[Directions for this task]
Extract, from the records beneath this instruction, each line that contains the word "finlandesa".

(Given entries Opens)

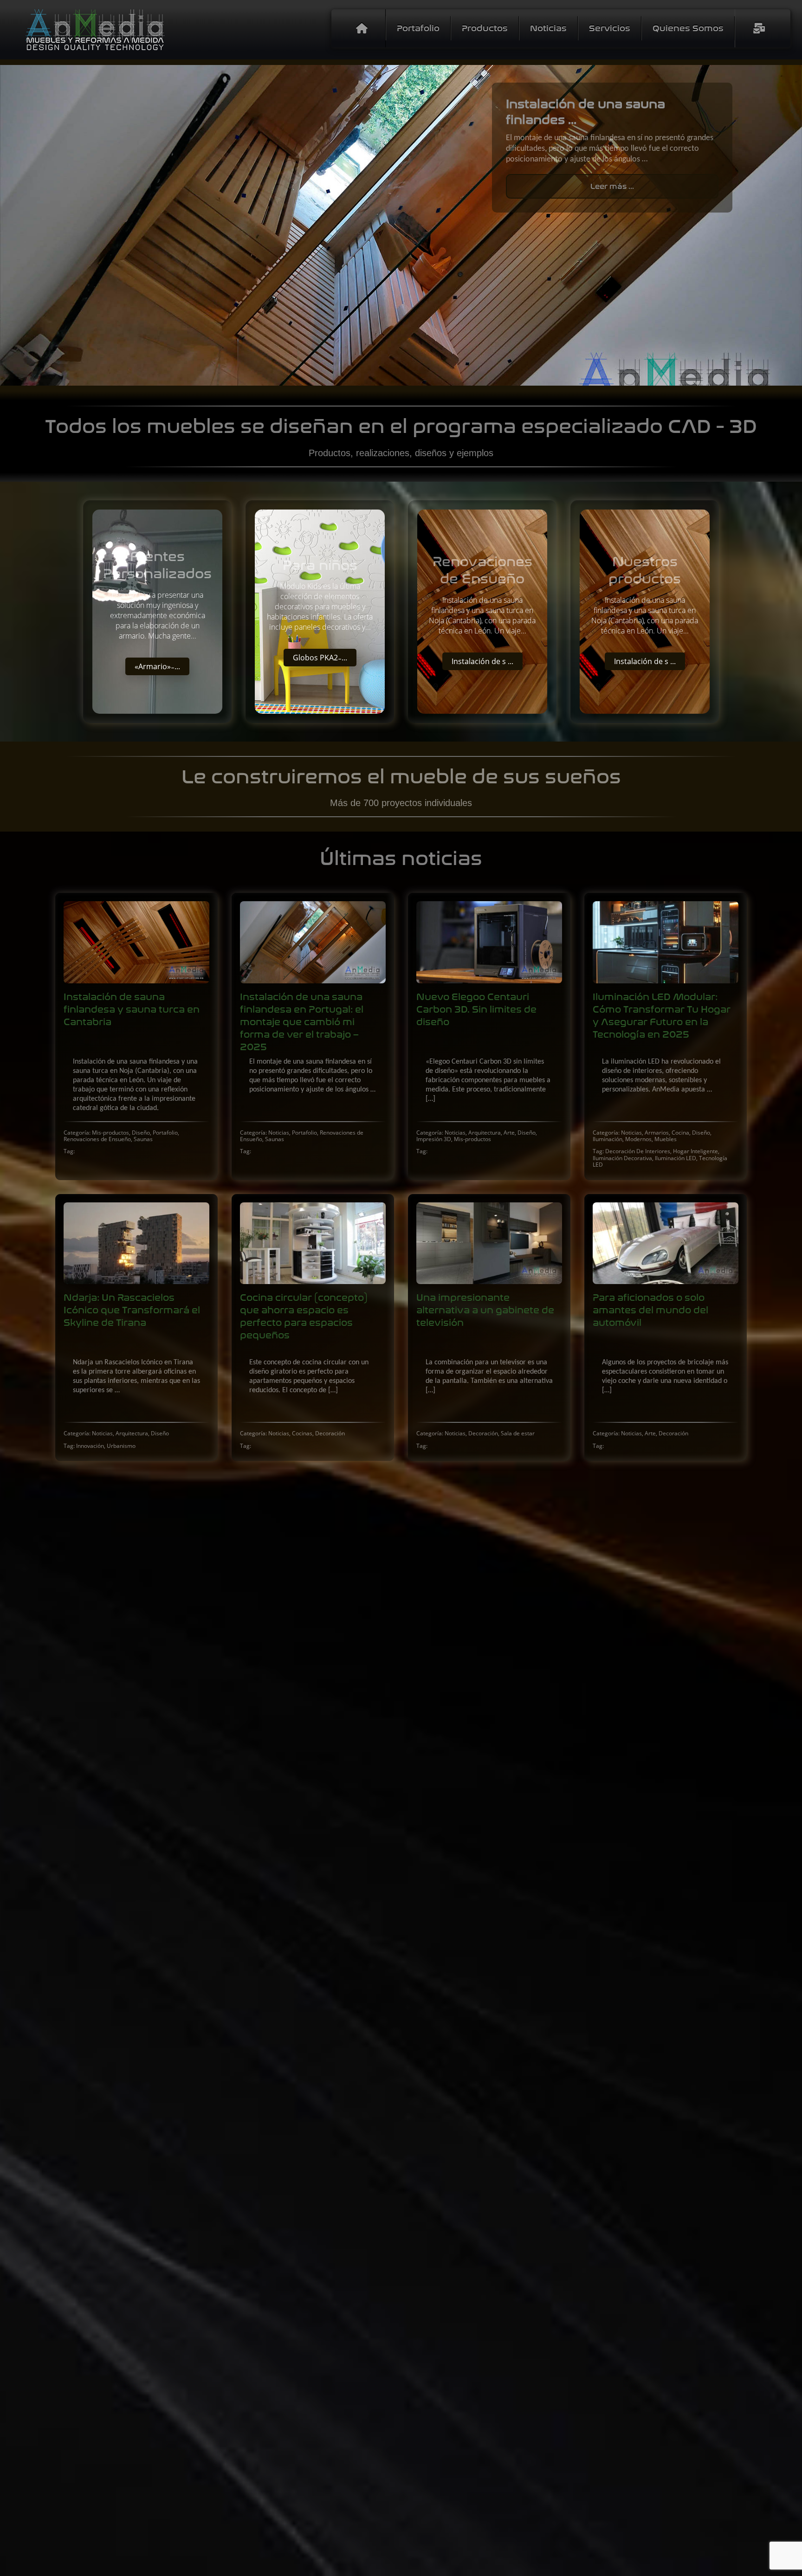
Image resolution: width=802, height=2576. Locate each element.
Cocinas (302, 1433)
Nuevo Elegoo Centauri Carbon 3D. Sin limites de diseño (476, 1009)
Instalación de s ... (482, 661)
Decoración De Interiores (637, 1151)
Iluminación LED (675, 1158)
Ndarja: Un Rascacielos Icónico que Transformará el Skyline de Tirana (132, 1310)
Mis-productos (110, 1132)
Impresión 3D (433, 1139)
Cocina (680, 1132)
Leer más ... (612, 186)
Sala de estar (518, 1433)
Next (788, 225)
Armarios (657, 1132)
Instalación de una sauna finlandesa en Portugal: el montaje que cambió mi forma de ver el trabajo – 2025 (301, 1022)
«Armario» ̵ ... (157, 666)
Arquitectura (484, 1132)
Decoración (330, 1433)
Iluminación (607, 1139)
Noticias (278, 1132)
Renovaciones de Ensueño (97, 1139)
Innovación (90, 1446)
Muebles (665, 1139)
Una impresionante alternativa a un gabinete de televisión (485, 1310)
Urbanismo (121, 1446)
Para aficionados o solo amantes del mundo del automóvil (650, 1310)
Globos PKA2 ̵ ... (320, 657)
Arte (509, 1132)
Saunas (143, 1139)
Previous (14, 225)
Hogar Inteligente (695, 1151)
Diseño (141, 1132)
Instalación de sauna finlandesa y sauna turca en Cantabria (132, 1009)
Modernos (638, 1139)
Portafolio (165, 1132)
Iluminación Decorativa (622, 1158)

(Given entries Closes)

[Solved exercise]
Instalación de una sauna finlandesa en Portugal: el montaje que cambió mi forma de ver el trabajo – 2025 (301, 1022)
Instalación de sauna finlandesa y sauna turca en Cantabria (132, 1009)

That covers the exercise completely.